United States-bound containerized freight imports were up in November, for the third straight month, following a 13-month stretch of annual declines, according to data recently issued by S&P Global Market Intelligence.
November imports, at 2.41 million TEU (Twenty-Foot Equivalent Units), increased 9% annually, following a 5% annual gain in October. On a year-to-date basis through November, imports are down 9.9% annually, to 29.3 million TEU.
S&P Global Market Intelligence said November’s tally is an indication of a return to what it called a “normal pattern of seasonality” continuing, with November trailing October, which was the crest of Peak Season, coupled with the 9% annual decline steeper than the 4% annual average seen from 2016-2019.
Imports of consumer discretionary products rose 11% annually, paced a 29% gain in household appliances and a 29% gain in leisure goods, with leisure goods including toys, which the firm said suggests a late season “burst of imports.”
For other product groups, consumer electronics were up only 3% annually, with IT sector shipments increasing 2%. On the industrial side, chemicals fell for the 21st consecutive month, falling 3% annually, with paper and forest products up 8%, for its first monthly gain going back to June 2021. Consumer staples saw a 3% annual gain, with beverages and food shipments flat annually and healthcare products were up 7% annually.
Chris Rogers, Head of Supply Chain Research for S&P Global Market Intelligence, said in an interview that while the 9% annual gain is a good rebound over November 2022, at the same time, it reflects just how dire conditions were a year ago at that time.
“Last year was particularly horrible for [imports of] household appliances and leisure products (fitness equipment and toys), which are the two biggest-growing areas,” explained Rogers. “With leisure products up 29% in November, that is only 5% where they were in November 2019. That is similar for apparel, including clothing and footwear, which were unchanged year-over-year, and down 6% compared to 2019. While there is a nice annual recovery, it is not a total cause for celebration either, which is important to note.”
What’s more, Rogers said when looking at the 8.7% sequential decline, from October’s 2.64 million TEU to November’s 2.41 million TEU, he noted that November is typically a slower shipping month than October.
Addressing industrial product import levels, Rogers said that solid growth remains for electrical equipment and electrical components, with industrial machinery numbers being weaker.
“The business side of the economy is not doing too badly,” he said. “But there are still concerns as the manufacturing PMI is still depressed.”
As for what to expect going forward, Rogers cautioned that while November marked a strong annual rebound, that does not necessarily serve as an indication that trade activity is fully back.

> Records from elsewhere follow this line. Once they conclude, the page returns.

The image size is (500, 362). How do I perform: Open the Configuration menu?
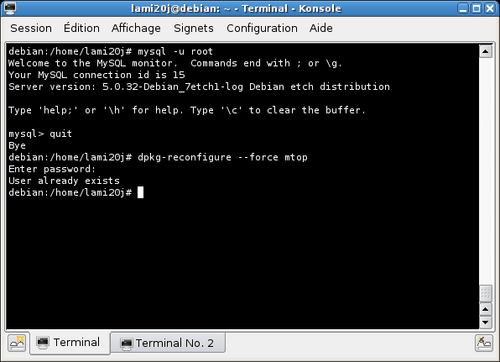pyautogui.click(x=262, y=28)
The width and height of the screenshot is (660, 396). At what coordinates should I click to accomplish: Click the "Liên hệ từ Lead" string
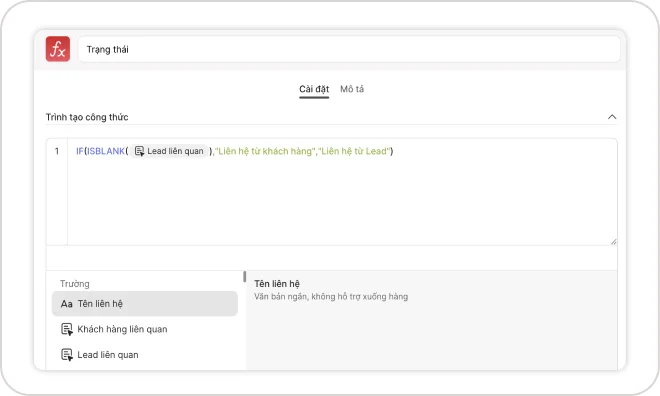coord(354,151)
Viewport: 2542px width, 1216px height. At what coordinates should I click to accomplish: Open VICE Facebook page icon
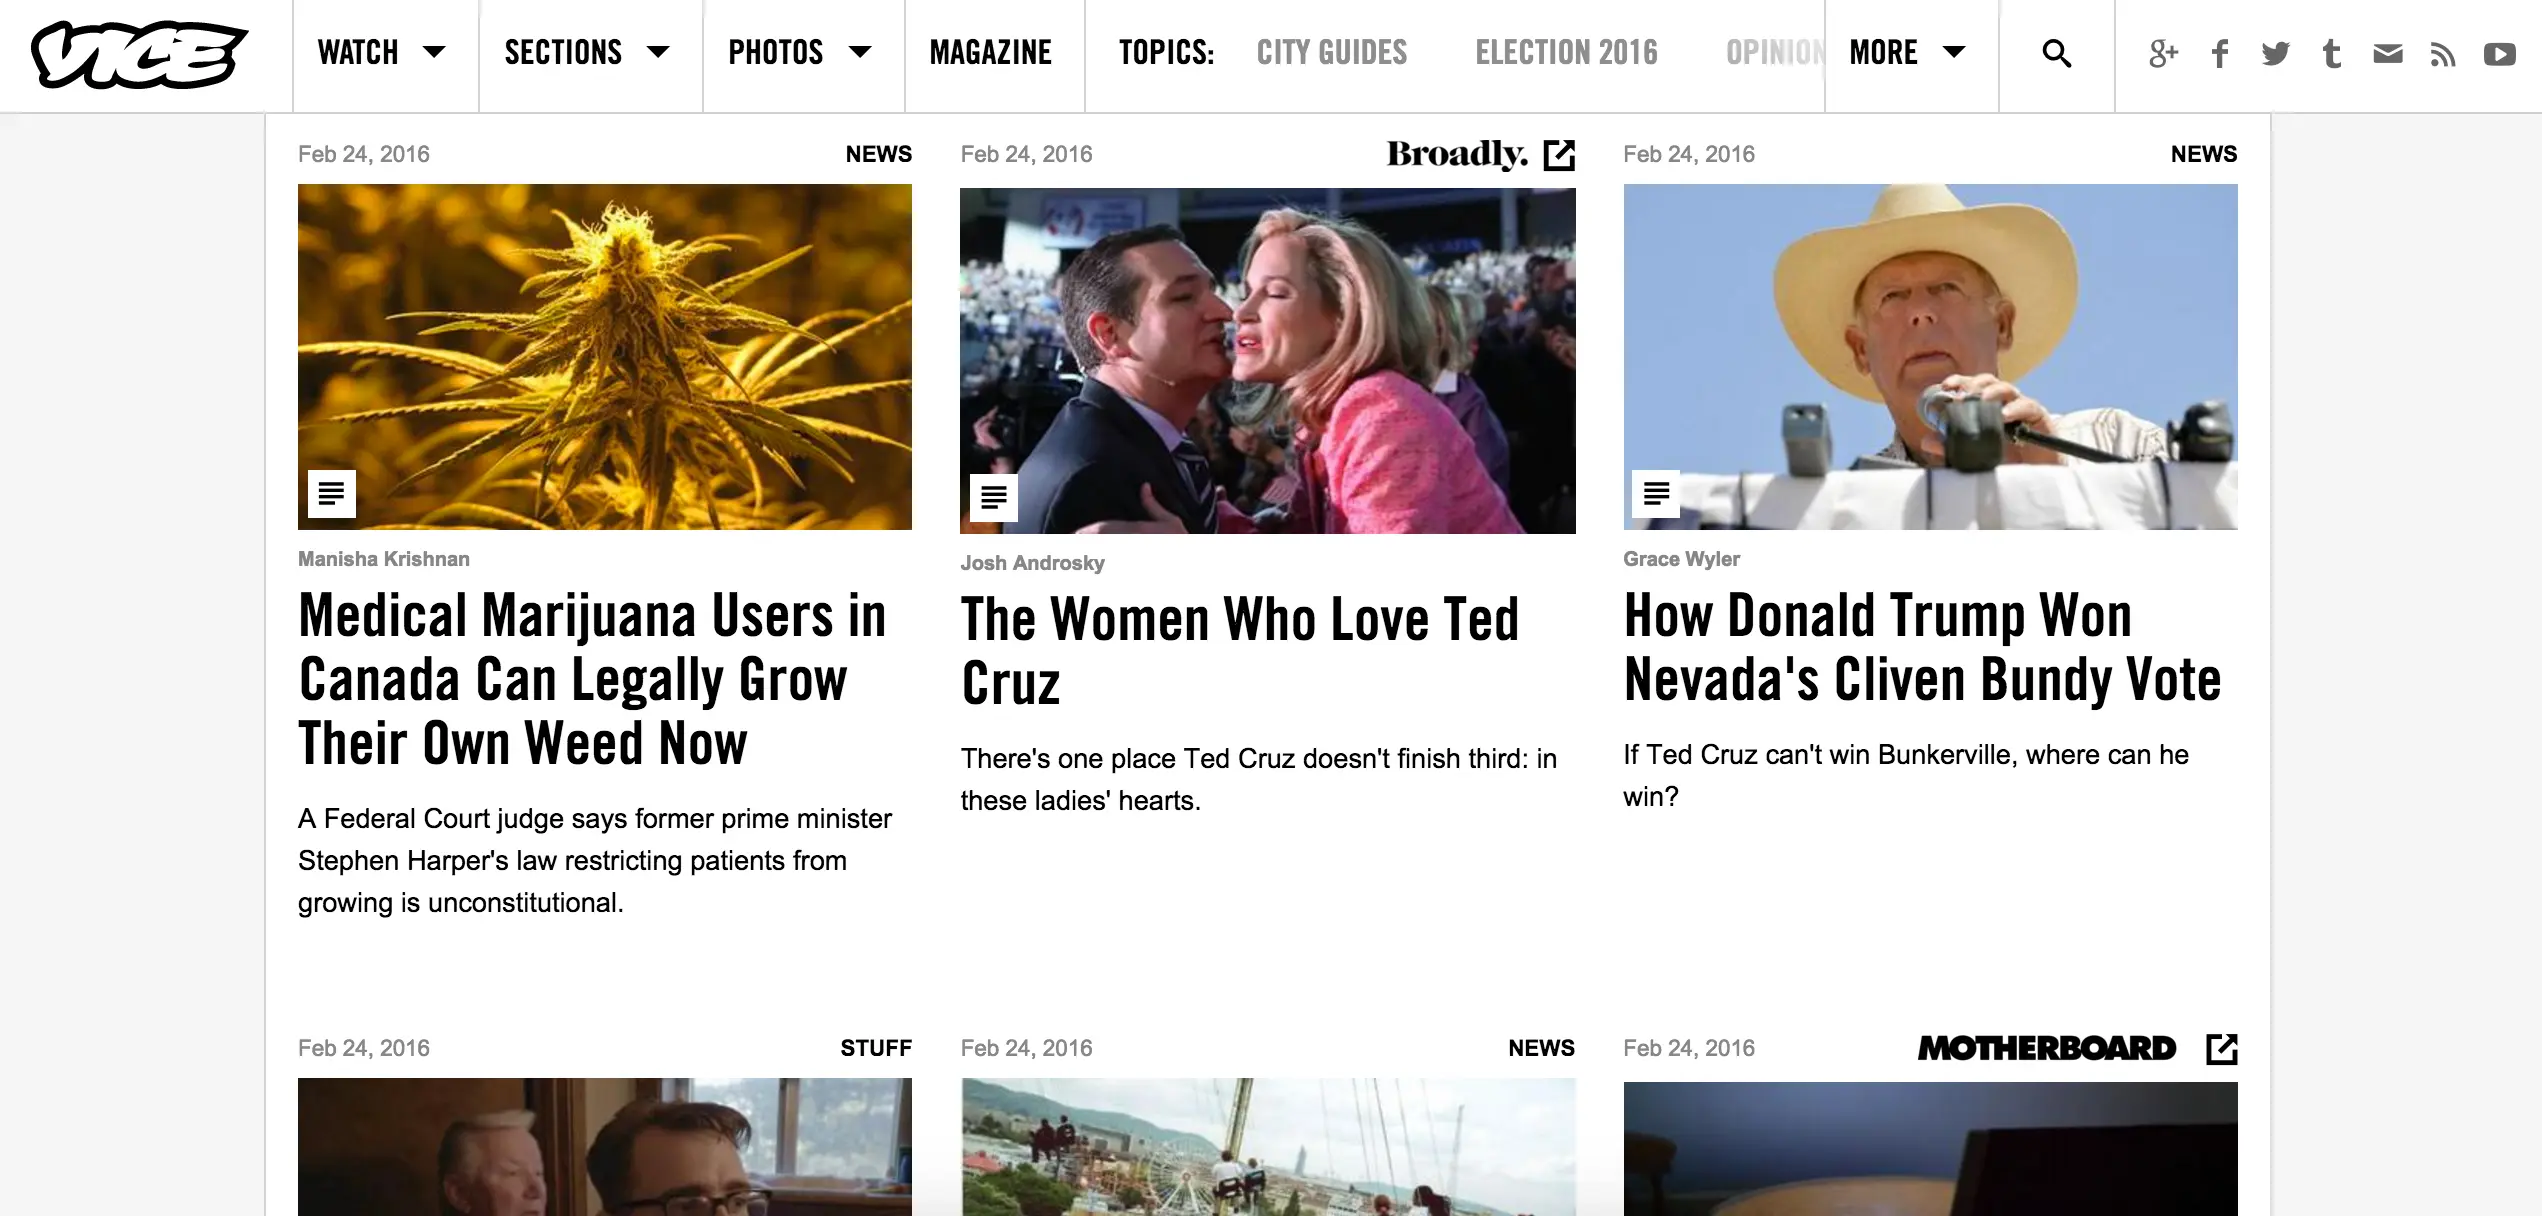tap(2220, 53)
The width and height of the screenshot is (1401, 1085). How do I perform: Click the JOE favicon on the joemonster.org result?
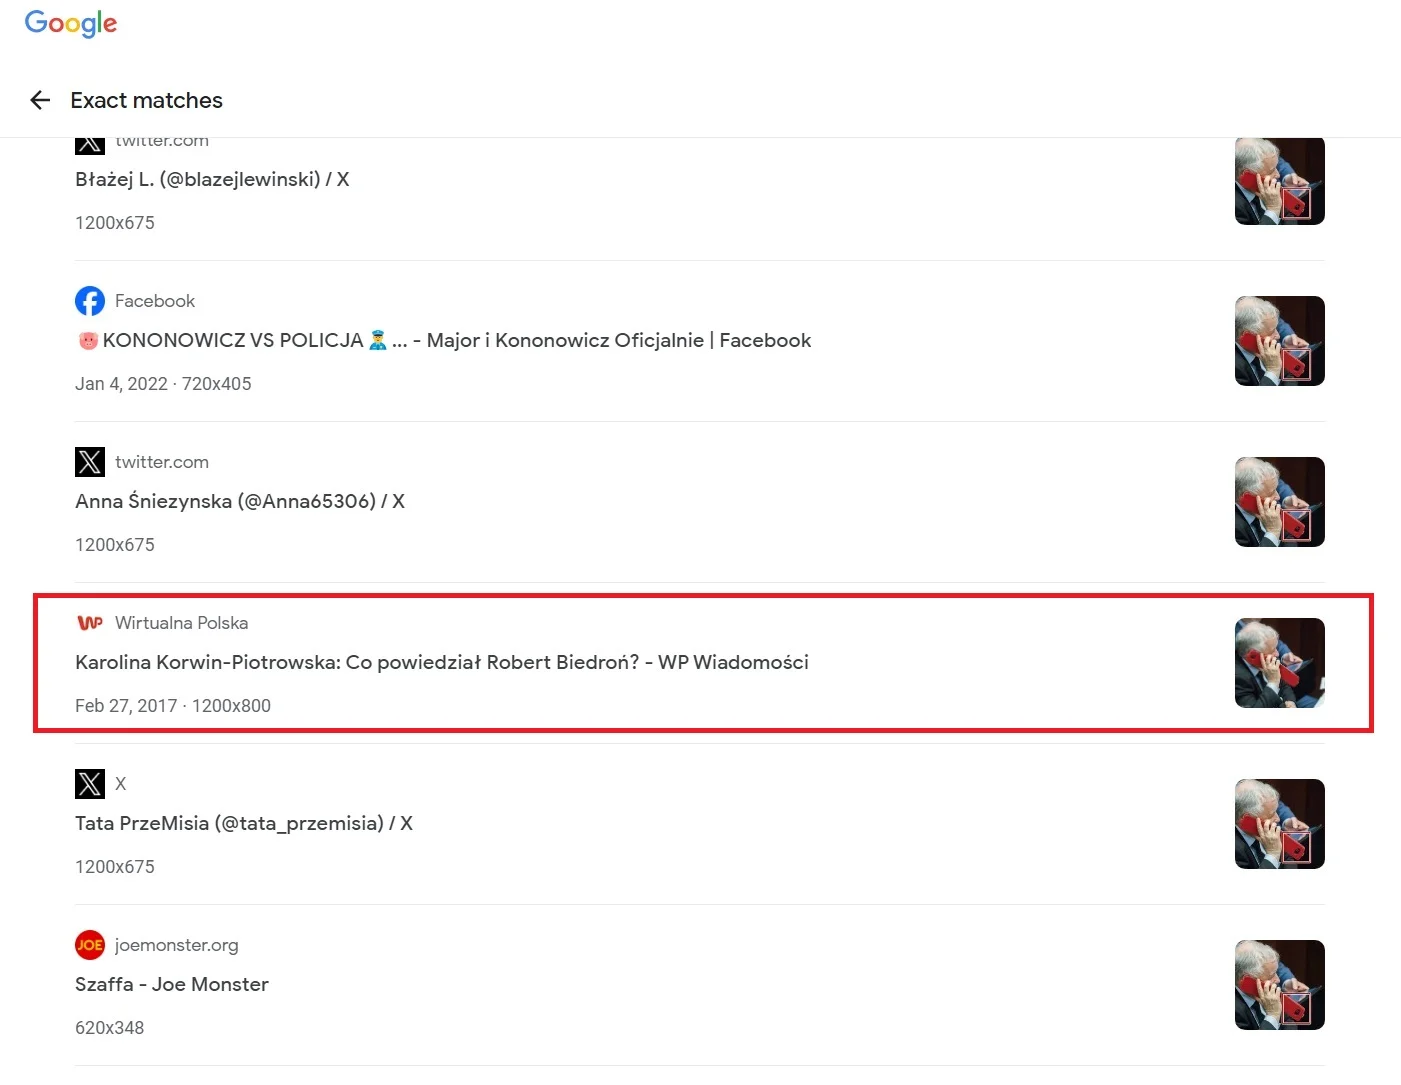click(90, 944)
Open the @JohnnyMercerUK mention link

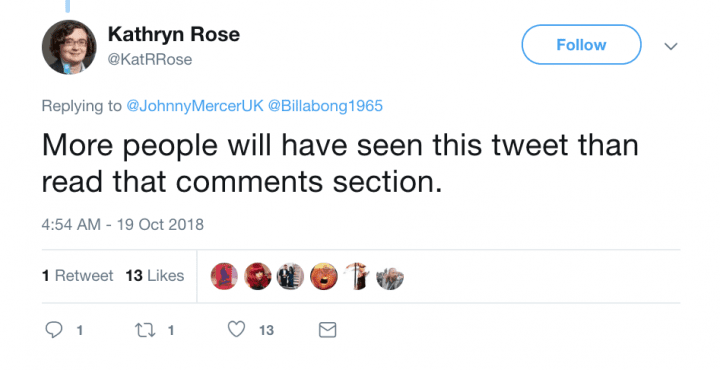point(195,106)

“We may well find that once we get into the first quarter of next year that actual growth looks pretty anemic compared to the long-term trend.
Should December imports match November’s output and see another 9% annual increase, the total tally for 2023 would come in around 28.8 million TEU, according to Rogers, which is in line with 2019, the last full pre-pandemic year, which was at 28.3 million TEU.
While that does not represent material improvement over that timeframe, Rogers said that there are more vessels in operation now than there were in 2019, adding that the early expectation for 2024 is modest growth in the form of a few percentage points.
“The industry’s issues about overcapacity do need to be addressed either by slow steaming, or shipping, which the new IMO and EU ETS regulations may bring or by more scrapping of the older vessels. All of the container lines are going to have to accept kind of lower capacity utilization.”